14 Para o apenas irrepreensível, amar o próximo é um mandamento que precisa ser obedecido; para o santo, é um transbordamento de sentir-se amado. Vale lembrar que quando Jesus está escolhendo quem pastoreie suas ovelhas, não pergunta: “Tu guardas os meus mandamentos?” Ao contrário, está interessado em saber se o candidato está apaixonado por ele. Isso fará toda a diferença. Como é possível pastorear alguém se o que nos restar for somente um rol de mandamentos para transmitir ao interessado? Se estivermos profundamente envolvidos com o amor de Deus, transbordaremos isso nos nossos relacionamentos e serviço.
15
O apenas correto ouve: “Anda na minha presença e sê perfeito” (Gn 17.1) e registra dois mandamentos para observar: esforçar-se para andar na presença de Deus e não medir consequências para tentar ser perfeito. O santo ouve isso e entende o seguinte: trata-se de um convite para que Deus faça nele aquilo que ele mesmo não pode. Já que Deus me convidou para andar com ele, o santo pensa, sua presença vai me curar da imperfeição. Paulo diz em Filipenses 3 que não se julgava perfeito, mas estava caminhando para o alvo, em busca de conquistar aquilo para o que tinha sido conquistado. Ele só podia se lançar nesta empreitada porque primeiro se sentia conquistado. Isto está no versículo 12. Três versículos adiante, Paulo afirma, numa aparente contradição: “Todos, pois, que somos perfeitos…” (v.15). Como perfeito, se há pouco disse o contrário? É que tendo sido conquistado, agora Paulo estava correndo uma carreira debaixo dessa paixão. Ele não havia chegado ainda, mas isso não era um problema. Perfeito para Paulo não era uma pessoa completa, muito experiente, alguém que já houvesse amadurecido o suficiente e terminado com louvor o seu trabalho. A perfeição não era um atributo do conquistado, mas daquele que conquista. Logo, concluída a sedução, estamos iniciados num caminho cujo final será a perfeição. Basta andar na presença do Perfeito, e seremos perfeitos, não importa que uma jornada longa de aperfeiçoamento ainda esteja pela frente.
16
O correto está empenhado em ajudar Deus a lhe dar o que entende que Deus quer lhe dar (com isso, vai fabricar muitos Ismaéis e curtir muita dor de cabeça).
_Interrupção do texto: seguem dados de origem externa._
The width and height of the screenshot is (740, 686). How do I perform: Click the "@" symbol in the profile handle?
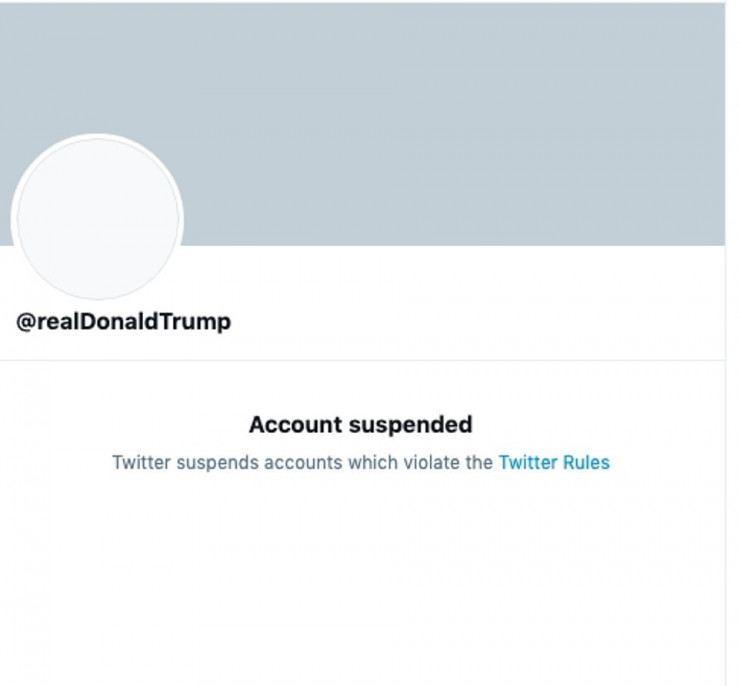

O santo começou a entender que o dar de Deus precisa do reconhecimento, por parte do homem, de que este apresenta lacunas, e para não restar dúvida nenhuma acerca da origem do benefício que preenche as lacunas, o produto final é “descanso”, “alma serena”. Não é isso o que significa Isaque, um motivo para rir? A religião ata fardos pesados às nossas costas, produz amarguras, deixa-nos constantemente culpados, sobrecarregados, insatisfeitos. Mas quando aceitamos o Isaque que vem de Deus – e não o que preparamos para nós mesmos –, temos um motivo para fazer a alma dar boas gargalhadas.
Conclusão
O dar de Deus é extravagante e nos deixa profundamente agradecidos. Recebemos o seu melhor e, mesmo sabendo que somos totalmente indignos do “investimento”, não ficamos culpados. Deus não é o tipo de pessoa que nos aponta o dedo e ameaça: “Você me deve essa!” O dar de Deus é tão misterioso e elevado que jamais vai nos comunicar a impressão de que estamos lhe devendo alguma coisa. Ele sabe dar. E é pelo fato de ser um doador eterno e não nos cobrar por aquilo que nos dispensa, que acabamos irremediavelmente seduzidos.
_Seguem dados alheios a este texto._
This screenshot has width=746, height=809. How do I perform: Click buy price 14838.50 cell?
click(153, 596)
Podemos ver essa liberalidade de Deus em todas as Escrituras. Eu destacaria, para finalizar, a ação do pai do filho pródigo. A meu ver, esta parábola tem sido intitulada de maneira incorreta por séculos. Não se pode negar que ela apresenta um filho gastador, que dissipa negligentemente tudo o que recebera do pai. Mas há algo muito mais escancarado e extravagante: o grande pródigo da história é o pai. Seu filho resolveu gastar dissolutamente, é verdade. Porém o pai gastou ainda mais. O pai esbanja acolhida, amor, perdão, misericórdia, compaixão. Há um desperdício de graça acontecendo que faz o esbanjamento do filho parecer avareza. Esse é o Deus cuja natureza é dar. Bem-aventurada é Sua criação por isso.
Pr.Antonio Jacareí SP - 10/12/2011 ás 19:32
Parabens pela abordagem. Achei profundo e fui edificado, Que Deus o inspire sempre mais. Abraço.